Adieu à Pierre Bergé, soutien indéfectible du théâtre - (08/09/17)

Pierre Bergé vient de nous quitter ce 8 septembre à l’âge de 86 ans. L’homme d’affaires, connu pour avoir été le compagnon d’Yves Saint-Laurent, était un amateur d’art sans limite et soutenait le théâtre. Le festival d’Automne lui doit ainsi beaucoup. Fidèle partenaire depuis le début, voici ce qu’il nous disait lors du portrait consacré à Bob Wilson à l’automne 2013


Mécène historique de Bob Wilson, Pierre Bergé soutient encore très largement sa venue à Paris. Depuis le début, il a compris qu’il avait affaire à un véritable artiste, auteur de son style. Bob Wilson regarde les oeuvres par le filtre de son univers et cela donne plutôt de bons résultats estime l’homme d’affaires.

Théâtral magazine : Sur le site de la fondation Pierre Bergé- Yves Saint-Laurent, on peut lire une phrase intrigante "Pierre Bergé et Yves Saint-Laurent soutiennent inconditionnellement le travail de création de Robert Wilson depuis les années 70". Qu'est-ce qui vous touche autant chez Bob Wilson ?
Pierre Bergé : Disons qu’il s'inscrit parmi les deux ou trois metteurs en scène contemporains et de réputation mondiale les plus importants.

Quelle est l’oeuvre qui vous a particulièrement marqué ?
Einstein on the Beach, qui a été créée en 1976 au festival d’Avignon et qu'il reprend pour la dernière fois dans le cadre du Festival d'Automne au théâtre du Châtelet.

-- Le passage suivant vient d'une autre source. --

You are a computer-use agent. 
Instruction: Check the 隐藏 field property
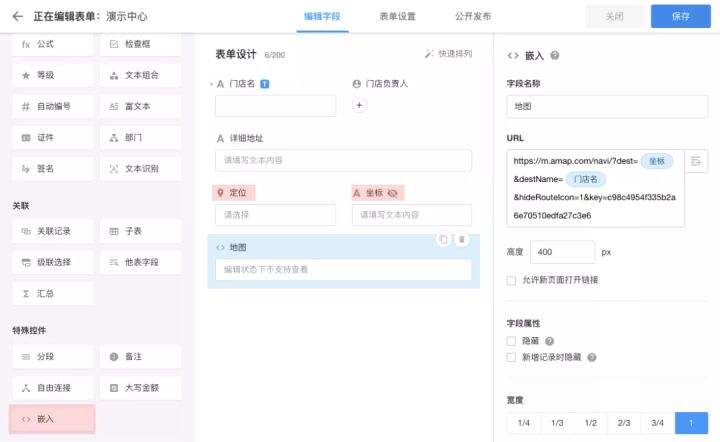[512, 341]
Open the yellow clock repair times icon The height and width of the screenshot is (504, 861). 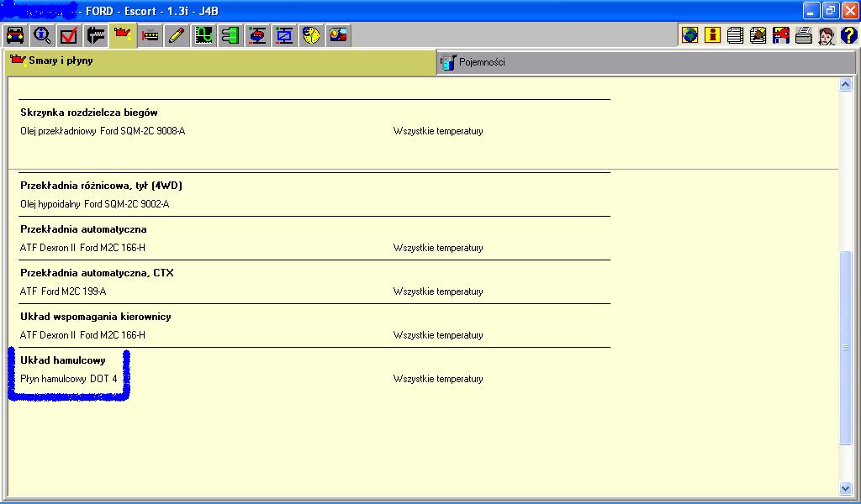[x=311, y=35]
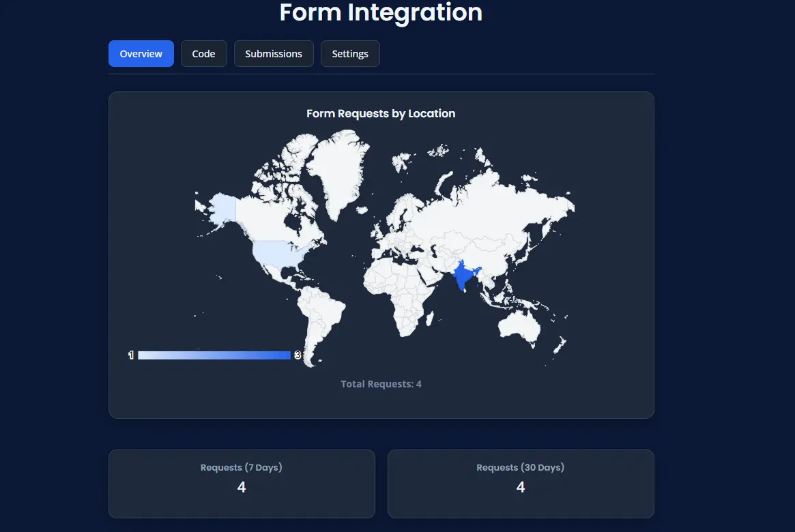Click the legend maximum value 3
The image size is (795, 532).
(296, 355)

Bob n'est pas un metteur en scène comme les autres.

En quoi est-il différent ?
C'est un grand artiste qui s’est créé un univers et qui l’applique aux pièces et aux opéras qu’il met en scène. Il leur tord un peu le cou certes, mais ça donne plutôt de bons résultats. Il n’y a qu’à voir ce qu’il a fait des Fables de la Fontaine. Patrice Chéreau dont j’ai d’ailleurs soutenu presque entièrement l’aventure au Louvre il y a deux ans se mettait complètement au service de l'oeuvre. Wilson reste avant tout fidèle à sa grille mais ça finit aussi par servir l’oeuvre, puisqu'on la voit complètement différemment. C’est pour ça qu’il ne se démode pas.

Vous êtes également impliqué dans l’aventure du Watermill Center, ce laboratoire d’artistes que Bob Wilson a construit en 1992. Qu'est-ce que représente cet endroit pour vous ?
C'est un lieu très important où Bob Wilson réunit tous les ans des metteurs en scène, des décorateurs, des acteurs, et les fait vivre ensemble. Autrefois, ça se faisait sous la forme de rencontres entre artistes.

Est-ce que ce soutien que vous lui apportez se traduit aussi par une participation intellectuelle, ou des conseils ?
Je ne suis pas du tout conseil de Bob Wilson. Mais c’est un ami, avec qui j’ai de longues conversations et auprès duquel je me suis beaucoup enrichi.

Vous soutenez énormément d'artistes. Pourquoi l'art mérite-t-il autant qu'on le soutienne ?
Je ne sais pas si l'art mérite d'être soutenu mais moi je veux le soutenir parce que c'est la seule chose qui soit intéressante dans ce monde.

L'art pourrait-il changer le monde ?
Mais l'art change le monde.

Comment ?
Oscar Wilde disait "avant Turner, il n'y avait pas de brouillard à Londres". Notre vision du monde d'aujourd'hui ne serait pas la même s'il n'y avait pas eu les artistes. Mais enfin, il ne faut pas se tromper d'artistes.